_PASSAGE TO READ_.
# My AR Blew Up Today



## Al Hansen (Sep 7, 2007)

Yup . Total destruction. Blew the left and right side of the upper to pieces and the Picaninnany rail on the top buckled. Magazine blew out the bottom. Called the manufacturer and they want it back. I'm sure I'm not going to get anything out of it. Maybe it will give them info so someone else will benefit. No injuries but man oh man pieces went everywhere. On the phone they felt it was due to case failure . We'll see what the say after they tear it apart. They did want to know if I crimped or not. And the answer is no I don't. I think I'm done with the rattle guns. About $1300 to 1500 gone. -O,- Be careful guys.


----------



## gdog (Sep 13, 2007)

****...lucky you weren't hurt! Any "after" pics of the rifle?


----------



## willfish4food (Jul 14, 2009)

Scary stuff! Glad you're okay!


----------



## Hoopermat (Dec 17, 2010)

What load was you shooting? Hand or factory. 
If hand just curious about the load.


----------



## DallanC (Jan 13, 2009)

Glad you are ok! Everything I've read is its usually due to barrel obstructions. I dont see how brass case failure would cause this... brass is to malleable. How was the previous round?

-DallanC


----------



## .45 (Sep 21, 2007)

I told you....


----------



## .45 (Sep 21, 2007)

FWIW...my brother had a hot load in a Browning that blew it to pieces. Browning proved it was a reloading issue but replaced the firearm. Brother still has shrapnel embedded 40 years later.


----------



## BPturkeys (Sep 13, 2007)

DallanC said:


> Glad you are ok! Everything I've read is its usually due to barrel obstructions. I dont see how brass case failure would cause this... brass is to malleable. How was the previous round?
> 
> -DallanC


First off, very glad you're OK

I agree. Guns don't just blow up. Something was amiss for sure and the brass would be one of the last things I'd suspect, and I don't think you could crimp a bullet enough to make a gun "blow up". Double charge is the usual cause, barrel obstruction right in the chamber mouth??
Anyway, keep us posted.


----------



## Al Hansen (Sep 7, 2007)

Yes . I got pics I may post at a later date. Pistols are easy to double charge. Rifles not so much. There would be powder everywhere. 25.5 to 26 grns of Winchester 748 is the load. 55 grn Dogtown HP is the projectile. Crimping (for clarification) stops the projectile from seating to deep and compressing the powder when the bolt carrier slams into the round when it is chambered. I was shooting paper and sighting in a scope , checking each shot to walk the scope in. It was doing really well with some great groups. I have owned this rifle for 8 + years and shot tons of reloads through it. The round did go into battery all the way. So far without literally tearing the rest of the receiver to pieces to get the bolt carrier out it looks like a brass failure. More will be known when the manufacturer tears it apart. The manufacturer said the gun broke apart as intended. Never hold onto the magwell when shooting an AR. The overload of pressure goes down , up and out the sides of the aluminum receiver. Be safe guys. My gunsmith says he's now seen 4 of these in his career.

_SET EXERCISE A_. Duplicate the records, without changes, from the line that contains "This screenshot has height=1440, width=2560." through the end of the records, including both of those lines.

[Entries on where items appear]
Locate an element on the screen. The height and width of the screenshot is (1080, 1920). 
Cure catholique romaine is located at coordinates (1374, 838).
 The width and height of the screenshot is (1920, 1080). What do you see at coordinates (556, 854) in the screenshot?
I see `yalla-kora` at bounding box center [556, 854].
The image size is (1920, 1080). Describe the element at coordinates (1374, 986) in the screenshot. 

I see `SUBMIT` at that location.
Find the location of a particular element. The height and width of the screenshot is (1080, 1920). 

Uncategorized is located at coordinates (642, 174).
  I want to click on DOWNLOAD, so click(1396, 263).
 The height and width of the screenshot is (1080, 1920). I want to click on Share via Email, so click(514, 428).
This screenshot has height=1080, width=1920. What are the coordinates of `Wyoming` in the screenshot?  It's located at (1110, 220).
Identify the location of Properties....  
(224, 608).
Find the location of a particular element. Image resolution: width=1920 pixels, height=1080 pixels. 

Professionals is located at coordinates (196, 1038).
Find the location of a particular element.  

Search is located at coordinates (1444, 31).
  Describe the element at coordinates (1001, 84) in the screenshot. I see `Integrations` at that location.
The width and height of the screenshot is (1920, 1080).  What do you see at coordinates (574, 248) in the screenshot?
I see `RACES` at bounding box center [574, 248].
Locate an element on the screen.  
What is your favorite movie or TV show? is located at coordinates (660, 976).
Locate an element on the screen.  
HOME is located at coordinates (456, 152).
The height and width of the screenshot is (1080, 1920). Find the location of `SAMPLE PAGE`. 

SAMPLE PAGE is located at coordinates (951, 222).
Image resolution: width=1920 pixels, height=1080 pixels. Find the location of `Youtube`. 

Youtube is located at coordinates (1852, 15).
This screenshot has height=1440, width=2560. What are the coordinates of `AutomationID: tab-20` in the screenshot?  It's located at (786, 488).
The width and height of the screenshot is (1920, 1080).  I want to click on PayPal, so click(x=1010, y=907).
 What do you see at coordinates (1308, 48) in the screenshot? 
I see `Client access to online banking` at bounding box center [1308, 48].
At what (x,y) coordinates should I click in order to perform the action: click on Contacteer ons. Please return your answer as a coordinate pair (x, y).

_SET EXERCISE B_. Using the forum thread about the exploded AR, decide whether each statement agrees with it, answering yes or no and quoting the words that settle it: (i) The rifle's owner crimps his reloads. (ii) The projectile in the owner's load was a 55 grn Dogtown HP. (iii) The owner had owned the rifle for fewer than five years.

_EXPECTED ANSWER A_.
This screenshot has height=1440, width=2560. What are the coordinates of `AutomationID: tab-20` in the screenshot?  It's located at (786, 488).
The width and height of the screenshot is (1920, 1080).  I want to click on PayPal, so click(x=1010, y=907).
 What do you see at coordinates (1308, 48) in the screenshot? 
I see `Client access to online banking` at bounding box center [1308, 48].
At what (x,y) coordinates should I click in order to perform the action: click on Contacteer ons. Please return your answer as a coordinate pair (x, y).

_EXPECTED ANSWER B_.
(i) No: "And the answer is no I don't."
(ii) Yes: "55 grn Dogtown HP is the projectile."
(iii) No: "I have owned this rifle for 8 + years"